THE PROBLEM
Each entry below is to be printed verbatim.

───── EXCERPTED DATA

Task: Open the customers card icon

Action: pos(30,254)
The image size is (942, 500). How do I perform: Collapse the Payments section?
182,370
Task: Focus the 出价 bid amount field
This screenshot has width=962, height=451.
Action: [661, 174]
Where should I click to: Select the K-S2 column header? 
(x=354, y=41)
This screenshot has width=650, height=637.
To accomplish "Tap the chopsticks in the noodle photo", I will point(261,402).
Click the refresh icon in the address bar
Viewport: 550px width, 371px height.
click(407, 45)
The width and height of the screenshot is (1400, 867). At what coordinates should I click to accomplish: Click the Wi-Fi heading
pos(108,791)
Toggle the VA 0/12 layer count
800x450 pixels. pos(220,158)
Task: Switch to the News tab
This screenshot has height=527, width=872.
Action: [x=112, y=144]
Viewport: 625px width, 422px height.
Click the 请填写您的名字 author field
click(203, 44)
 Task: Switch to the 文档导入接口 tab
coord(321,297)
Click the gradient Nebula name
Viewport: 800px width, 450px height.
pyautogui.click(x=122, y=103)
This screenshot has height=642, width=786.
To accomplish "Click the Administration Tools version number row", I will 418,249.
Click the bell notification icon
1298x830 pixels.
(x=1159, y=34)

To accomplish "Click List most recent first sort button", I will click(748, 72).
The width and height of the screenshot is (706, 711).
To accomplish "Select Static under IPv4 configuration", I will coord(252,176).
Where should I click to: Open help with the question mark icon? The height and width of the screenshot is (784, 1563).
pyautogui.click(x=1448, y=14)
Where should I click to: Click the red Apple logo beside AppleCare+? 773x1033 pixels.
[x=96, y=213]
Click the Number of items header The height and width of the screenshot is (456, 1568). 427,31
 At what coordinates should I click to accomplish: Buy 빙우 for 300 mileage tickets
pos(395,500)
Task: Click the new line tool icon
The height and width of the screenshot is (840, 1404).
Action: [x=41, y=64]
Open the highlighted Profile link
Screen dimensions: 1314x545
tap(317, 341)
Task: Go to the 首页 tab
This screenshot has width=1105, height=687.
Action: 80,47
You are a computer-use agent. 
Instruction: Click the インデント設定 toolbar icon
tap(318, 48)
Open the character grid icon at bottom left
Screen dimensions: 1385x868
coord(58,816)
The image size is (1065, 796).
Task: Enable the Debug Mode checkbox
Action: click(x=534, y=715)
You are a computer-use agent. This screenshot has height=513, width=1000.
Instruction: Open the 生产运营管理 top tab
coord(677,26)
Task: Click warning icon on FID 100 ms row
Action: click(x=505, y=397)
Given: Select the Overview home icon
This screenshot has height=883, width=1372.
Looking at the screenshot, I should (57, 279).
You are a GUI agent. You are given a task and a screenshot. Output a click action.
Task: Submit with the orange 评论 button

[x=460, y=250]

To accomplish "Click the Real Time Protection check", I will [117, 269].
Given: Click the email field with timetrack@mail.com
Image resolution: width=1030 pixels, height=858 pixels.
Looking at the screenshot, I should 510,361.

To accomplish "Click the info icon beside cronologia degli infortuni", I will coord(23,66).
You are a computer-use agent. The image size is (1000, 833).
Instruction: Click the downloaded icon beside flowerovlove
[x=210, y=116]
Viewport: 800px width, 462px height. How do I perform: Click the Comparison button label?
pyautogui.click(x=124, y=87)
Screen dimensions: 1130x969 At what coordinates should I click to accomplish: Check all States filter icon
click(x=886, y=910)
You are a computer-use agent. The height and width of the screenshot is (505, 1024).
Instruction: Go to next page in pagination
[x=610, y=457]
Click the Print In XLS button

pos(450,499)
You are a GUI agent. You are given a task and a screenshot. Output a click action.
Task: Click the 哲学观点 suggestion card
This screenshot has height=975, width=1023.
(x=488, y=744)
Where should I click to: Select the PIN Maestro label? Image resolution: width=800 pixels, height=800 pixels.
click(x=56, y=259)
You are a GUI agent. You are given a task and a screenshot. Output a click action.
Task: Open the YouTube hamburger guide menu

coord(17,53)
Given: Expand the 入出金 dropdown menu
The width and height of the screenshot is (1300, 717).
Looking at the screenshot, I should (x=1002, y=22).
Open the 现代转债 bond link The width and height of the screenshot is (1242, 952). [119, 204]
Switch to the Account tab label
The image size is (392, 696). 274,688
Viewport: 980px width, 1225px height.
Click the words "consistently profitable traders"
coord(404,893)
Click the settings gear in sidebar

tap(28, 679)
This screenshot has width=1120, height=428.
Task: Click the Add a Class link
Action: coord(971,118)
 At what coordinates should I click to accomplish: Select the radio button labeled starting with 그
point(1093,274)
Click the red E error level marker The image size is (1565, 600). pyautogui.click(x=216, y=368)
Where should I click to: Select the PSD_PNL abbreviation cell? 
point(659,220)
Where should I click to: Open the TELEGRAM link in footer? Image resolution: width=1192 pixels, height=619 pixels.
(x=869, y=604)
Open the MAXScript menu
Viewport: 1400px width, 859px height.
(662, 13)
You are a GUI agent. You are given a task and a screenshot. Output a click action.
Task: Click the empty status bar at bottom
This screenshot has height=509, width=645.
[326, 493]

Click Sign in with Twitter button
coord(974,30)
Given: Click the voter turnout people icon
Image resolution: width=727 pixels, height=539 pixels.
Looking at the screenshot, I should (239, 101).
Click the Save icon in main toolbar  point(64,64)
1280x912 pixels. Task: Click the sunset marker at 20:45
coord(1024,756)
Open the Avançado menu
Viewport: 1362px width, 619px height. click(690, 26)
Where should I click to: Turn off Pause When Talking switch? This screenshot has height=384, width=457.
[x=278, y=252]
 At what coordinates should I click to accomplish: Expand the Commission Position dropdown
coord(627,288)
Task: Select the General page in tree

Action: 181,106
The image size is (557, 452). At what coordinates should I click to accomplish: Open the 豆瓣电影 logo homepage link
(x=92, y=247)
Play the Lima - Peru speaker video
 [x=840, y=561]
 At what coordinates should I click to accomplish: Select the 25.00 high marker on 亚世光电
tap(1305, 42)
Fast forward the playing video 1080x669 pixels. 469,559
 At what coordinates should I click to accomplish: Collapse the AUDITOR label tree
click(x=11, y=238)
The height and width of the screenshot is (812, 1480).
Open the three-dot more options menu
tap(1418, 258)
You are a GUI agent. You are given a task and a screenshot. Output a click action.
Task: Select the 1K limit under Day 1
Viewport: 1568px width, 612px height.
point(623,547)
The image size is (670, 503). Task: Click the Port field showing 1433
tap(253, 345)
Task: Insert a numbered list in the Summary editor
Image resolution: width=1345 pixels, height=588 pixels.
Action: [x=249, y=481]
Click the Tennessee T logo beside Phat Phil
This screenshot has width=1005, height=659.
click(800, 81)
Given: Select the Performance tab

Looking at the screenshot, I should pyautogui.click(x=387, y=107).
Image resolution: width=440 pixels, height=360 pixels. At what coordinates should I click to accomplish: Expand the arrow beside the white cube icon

──────────

FINISHED EXERCISE
Task: Open the customers card icon

Action: pos(30,254)
The image size is (942, 500). How do I perform: Collapse the Payments section?
182,370
Task: Focus the 出价 bid amount field
This screenshot has width=962, height=451.
Action: [661, 174]
Where should I click to: Select the K-S2 column header? 
(x=354, y=41)
This screenshot has width=650, height=637.
To accomplish "Tap the chopsticks in the noodle photo", I will point(261,402).
Click the refresh icon in the address bar
Viewport: 550px width, 371px height.
click(407, 45)
The width and height of the screenshot is (1400, 867). At what coordinates should I click to accomplish: Click the Wi-Fi heading
pos(108,791)
Toggle the VA 0/12 layer count
800x450 pixels. pos(220,158)
Task: Switch to the News tab
This screenshot has height=527, width=872.
Action: [x=112, y=144]
Viewport: 625px width, 422px height.
Click the 请填写您的名字 author field
click(203, 44)
 Task: Switch to the 文档导入接口 tab
coord(321,297)
Click the gradient Nebula name
Viewport: 800px width, 450px height.
pyautogui.click(x=122, y=103)
This screenshot has height=642, width=786.
To accomplish "Click the Administration Tools version number row", I will 418,249.
Click the bell notification icon
1298x830 pixels.
(x=1159, y=34)

To accomplish "Click List most recent first sort button", I will click(748, 72).
The width and height of the screenshot is (706, 711).
To accomplish "Select Static under IPv4 configuration", I will coord(252,176).
Where should I click to: Open help with the question mark icon? The height and width of the screenshot is (784, 1563).
pyautogui.click(x=1448, y=14)
Where should I click to: Click the red Apple logo beside AppleCare+? 773x1033 pixels.
[x=96, y=213]
Click the Number of items header The height and width of the screenshot is (456, 1568). 427,31
 At what coordinates should I click to accomplish: Buy 빙우 for 300 mileage tickets
pos(395,500)
Task: Click the new line tool icon
The height and width of the screenshot is (840, 1404).
Action: [x=41, y=64]
Open the highlighted Profile link
Screen dimensions: 1314x545
tap(317, 341)
Task: Go to the 首页 tab
This screenshot has width=1105, height=687.
Action: 80,47
You are a computer-use agent. 
Instruction: Click the インデント設定 toolbar icon
tap(318, 48)
Open the character grid icon at bottom left
Screen dimensions: 1385x868
coord(58,816)
The image size is (1065, 796).
Task: Enable the Debug Mode checkbox
Action: click(x=534, y=715)
You are a computer-use agent. This screenshot has height=513, width=1000.
Instruction: Open the 生产运营管理 top tab
coord(677,26)
Task: Click warning icon on FID 100 ms row
Action: click(x=505, y=397)
Given: Select the Overview home icon
This screenshot has height=883, width=1372.
Looking at the screenshot, I should (57, 279).
You are a GUI agent. You are given a task and a screenshot. Output a click action.
Task: Submit with the orange 评论 button

[x=460, y=250]

To accomplish "Click the Real Time Protection check", I will [117, 269].
Given: Click the email field with timetrack@mail.com
Image resolution: width=1030 pixels, height=858 pixels.
Looking at the screenshot, I should 510,361.

To accomplish "Click the info icon beside cronologia degli infortuni", I will coord(23,66).
You are a computer-use agent. The image size is (1000, 833).
Instruction: Click the downloaded icon beside flowerovlove
[x=210, y=116]
Viewport: 800px width, 462px height. How do I perform: Click the Comparison button label?
pyautogui.click(x=124, y=87)
Screen dimensions: 1130x969 At what coordinates should I click to accomplish: Check all States filter icon
click(x=886, y=910)
You are a computer-use agent. The height and width of the screenshot is (505, 1024).
Instruction: Go to next page in pagination
[x=610, y=457]
Click the Print In XLS button

pos(450,499)
You are a GUI agent. You are given a task and a screenshot. Output a click action.
Task: Click the 哲学观点 suggestion card
This screenshot has height=975, width=1023.
(x=488, y=744)
Where should I click to: Select the PIN Maestro label? Image resolution: width=800 pixels, height=800 pixels.
click(x=56, y=259)
You are a GUI agent. You are given a task and a screenshot. Output a click action.
Task: Open the YouTube hamburger guide menu

coord(17,53)
Given: Expand the 入出金 dropdown menu
The width and height of the screenshot is (1300, 717).
Looking at the screenshot, I should (x=1002, y=22).
Open the 现代转债 bond link The width and height of the screenshot is (1242, 952). [119, 204]
Switch to the Account tab label
The image size is (392, 696). 274,688
Viewport: 980px width, 1225px height.
Click the words "consistently profitable traders"
coord(404,893)
Click the settings gear in sidebar

tap(28, 679)
This screenshot has width=1120, height=428.
Task: Click the Add a Class link
Action: coord(971,118)
 At what coordinates should I click to accomplish: Select the radio button labeled starting with 그
point(1093,274)
Click the red E error level marker The image size is (1565, 600). pyautogui.click(x=216, y=368)
Where should I click to: Select the PSD_PNL abbreviation cell? 
point(659,220)
Where should I click to: Open the TELEGRAM link in footer? Image resolution: width=1192 pixels, height=619 pixels.
(x=869, y=604)
Open the MAXScript menu
Viewport: 1400px width, 859px height.
(662, 13)
You are a GUI agent. You are given a task and a screenshot. Output a click action.
Task: Click the empty status bar at bottom
This screenshot has height=509, width=645.
[326, 493]

Click Sign in with Twitter button
coord(974,30)
Given: Click the voter turnout people icon
Image resolution: width=727 pixels, height=539 pixels.
Looking at the screenshot, I should (239, 101).
Click the Save icon in main toolbar  point(64,64)
1280x912 pixels. Task: Click the sunset marker at 20:45
coord(1024,756)
Open the Avançado menu
Viewport: 1362px width, 619px height. click(690, 26)
Where should I click to: Turn off Pause When Talking switch? This screenshot has height=384, width=457.
[x=278, y=252]
 At what coordinates should I click to accomplish: Expand the Commission Position dropdown
coord(627,288)
Task: Select the General page in tree

Action: 181,106
The image size is (557, 452). At what coordinates should I click to accomplish: Open the 豆瓣电影 logo homepage link
(x=92, y=247)
Play the Lima - Peru speaker video
 [x=840, y=561]
 At what coordinates should I click to accomplish: Select the 25.00 high marker on 亚世光电
tap(1305, 42)
Fast forward the playing video 1080x669 pixels. 469,559
 At what coordinates should I click to accomplish: Collapse the AUDITOR label tree
click(x=11, y=238)
The height and width of the screenshot is (812, 1480).
Open the three-dot more options menu
tap(1418, 258)
You are a GUI agent. You are given a task and a screenshot. Output a click action.
Task: Select the 1K limit under Day 1
Viewport: 1568px width, 612px height.
point(623,547)
The image size is (670, 503). Task: Click the Port field showing 1433
tap(253, 345)
Task: Insert a numbered list in the Summary editor
Image resolution: width=1345 pixels, height=588 pixels.
Action: [x=249, y=481]
Click the Tennessee T logo beside Phat Phil
This screenshot has width=1005, height=659.
click(800, 81)
Given: Select the Performance tab

Looking at the screenshot, I should pyautogui.click(x=387, y=107).
Image resolution: width=440 pixels, height=360 pixels. At what coordinates should I click to accomplish: Expand the arrow beside the white cube icon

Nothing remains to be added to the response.